Directions:
1. Reproduce the course descriptions word for word from "ENGL 016.401 or" to "and Pirandello. (Distribution)".
2. Carry on the course descriptions after their final sentence.

___ Text block

The Mexican Revolution
in the American Imagination
Yolanda Padilla, Assistant Professor of English
Exploring numerous cultural, political, and historical contexts, this
course will examine the Mexican Revolution from the vantage point of
the American imagination. While most commentators date the Revolution
between 1910-1920, the turmoil south of the border would play a part
in how the U.S. viewed Mexico—and itself—well into the
middle of the century. Such a recent history of revolution enabled
the U.S. to conceive of Mexico as a mythic space onto which it could
project and possibly resolve various social and cultural questions.
As we read an array of texts that imagine the Revolution, we will consider
how notions of revolutionary Mexico were deployed in some of the most
pressing debates of the day, including those regarding relationships
between race and democracy, art and revolution, and the primitive and
the modern. Our readings will also include Mexican representations
of the revolution, with the aim that we will analyze the influence
of such expressions on U.S. thinking about Mexico. Ultimately, we will
examine how Mexico and its Revolution inform new debates about an old
question: what does it mean to be an American? Possible writers include
John Reed, Mariano Azuela, D.H. Lawrence, Katherine Anne Porter, Graham
Greene and Sandra Cisneros. Possible films include Viva Villa!, The
Old Gringo, Viva Zapata! and the recent HBO film And Starring Pancho
Villa as Himself. This is a Benjamin Franklin Honors seminar. Non-honor
students admitted by permission. (Distribution)
ENGL 016.401 or LTAM 016.401 | Tuesday & Thursday | 9:00 - 10:30
Survey of Italian
Theater
Frank Pellicone, House Dean, Harrison College House and Lecturer in
Italian
This course will look at the origins of theater in Italy from antiquity
through modernity. Beginning with the early comedies of Plautus and
ending with the works of Dario Fo, we will consider the ways playwrights
have responded to social, political, cultural, and aesthetic changes
throughout the Italian peninsula from antiquity through the Renaissance,
Italian unification and into modernity. Other playwrights to be considered
will also include: Machiavelli, Ariosto, Bruno, Goldoni, Alfieri, D’Annunzio
and Pirandello. (Distribution)
ITAL 217.301 | Monday, Wednesday & Friday | 10:00 - 11:00
The World
of Dante
Victoria Kirkham, Professor of Romance Languages and Literatures
The masterpiece of Italian literature read in the context of Dante’s
cultural milieu (the Aristotelian cosmos, contemporary politics, medieval
intellectual ideals, the aesthetic of order, symbolism, allegory, numerology
and his literary heritage from Virgil to the early Italian vernacular
poets). Illustrated manuscripts and the visual tradition of the poem
will be shown in slide presentations. Lecture/discussion format. (Distribution)

______
___ Listed records

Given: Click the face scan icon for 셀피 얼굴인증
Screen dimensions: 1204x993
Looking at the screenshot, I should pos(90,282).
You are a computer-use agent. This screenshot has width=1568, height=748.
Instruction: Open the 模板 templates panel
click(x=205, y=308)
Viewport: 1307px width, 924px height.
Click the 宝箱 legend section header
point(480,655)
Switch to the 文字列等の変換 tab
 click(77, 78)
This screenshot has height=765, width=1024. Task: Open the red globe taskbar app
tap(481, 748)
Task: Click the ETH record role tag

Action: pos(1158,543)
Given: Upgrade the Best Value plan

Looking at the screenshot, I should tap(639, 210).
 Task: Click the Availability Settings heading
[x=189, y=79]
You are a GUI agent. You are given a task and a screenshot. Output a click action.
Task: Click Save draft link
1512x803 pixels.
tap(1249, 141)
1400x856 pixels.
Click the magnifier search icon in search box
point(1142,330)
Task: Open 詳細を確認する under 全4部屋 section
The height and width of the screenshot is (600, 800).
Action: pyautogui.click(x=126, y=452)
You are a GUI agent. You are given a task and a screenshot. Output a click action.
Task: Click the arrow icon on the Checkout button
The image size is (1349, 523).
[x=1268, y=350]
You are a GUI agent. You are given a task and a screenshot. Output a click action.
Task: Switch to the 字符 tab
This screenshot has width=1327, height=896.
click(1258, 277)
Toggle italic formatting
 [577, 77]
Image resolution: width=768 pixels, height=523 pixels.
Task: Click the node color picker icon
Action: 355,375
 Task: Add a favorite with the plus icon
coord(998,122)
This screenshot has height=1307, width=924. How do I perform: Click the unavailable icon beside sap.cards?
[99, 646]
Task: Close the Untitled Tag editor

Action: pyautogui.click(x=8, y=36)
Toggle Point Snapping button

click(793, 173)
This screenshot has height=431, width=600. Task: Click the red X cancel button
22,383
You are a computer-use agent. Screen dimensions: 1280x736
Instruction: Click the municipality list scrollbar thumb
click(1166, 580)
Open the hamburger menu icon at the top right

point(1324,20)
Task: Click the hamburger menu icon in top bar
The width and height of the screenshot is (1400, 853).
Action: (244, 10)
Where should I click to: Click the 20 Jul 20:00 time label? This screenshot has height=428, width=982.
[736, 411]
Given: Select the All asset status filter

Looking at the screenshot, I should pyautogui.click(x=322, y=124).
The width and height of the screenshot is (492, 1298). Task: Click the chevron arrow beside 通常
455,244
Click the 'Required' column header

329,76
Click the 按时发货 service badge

______

Written answers:
1.
ENGL 016.401 or LTAM 016.401 | Tuesday & Thursday | 9:00 - 10:30
Survey of Italian
Theater
Frank Pellicone, House Dean, Harrison College House and Lecturer in
Italian
This course will look at the origins of theater in Italy from antiquity
through modernity. Beginning with the early comedies of Plautus and
ending with the works of Dario Fo, we will consider the ways playwrights
have responded to social, political, cultural, and aesthetic changes
throughout the Italian peninsula from antiquity through the Renaissance,
Italian unification and into modernity. Other playwrights to be considered
will also include: Machiavelli, Ariosto, Bruno, Goldoni, Alfieri, D’Annunzio
and Pirandello. (Distribution)

2.
ITAL 232.401 or COML 234.401 | Tuesday & Thursday | 10:30 - 12:00
Song
Gary Tomlinson, Professor of Music
One of the most characteristic and pervasive of human activities is
the singing of songs. Uniting historical, anthropological and critical
perspectives, we will take the general measure of this activity. We
will examine songs across historical epochs, in cultural context, and
as objects of critical analysis. Examples will be drawn from a wide
range of times and places—from Tuvan throat-singing of Southwest
Asia to the Beatles, from Schubert’s 19th-century Lieder to the
Inca’s ritual song of 1535. Attentive listening (as well as reading
and writing) will be required, but no prior musical expertise is necessary.
(Distribution)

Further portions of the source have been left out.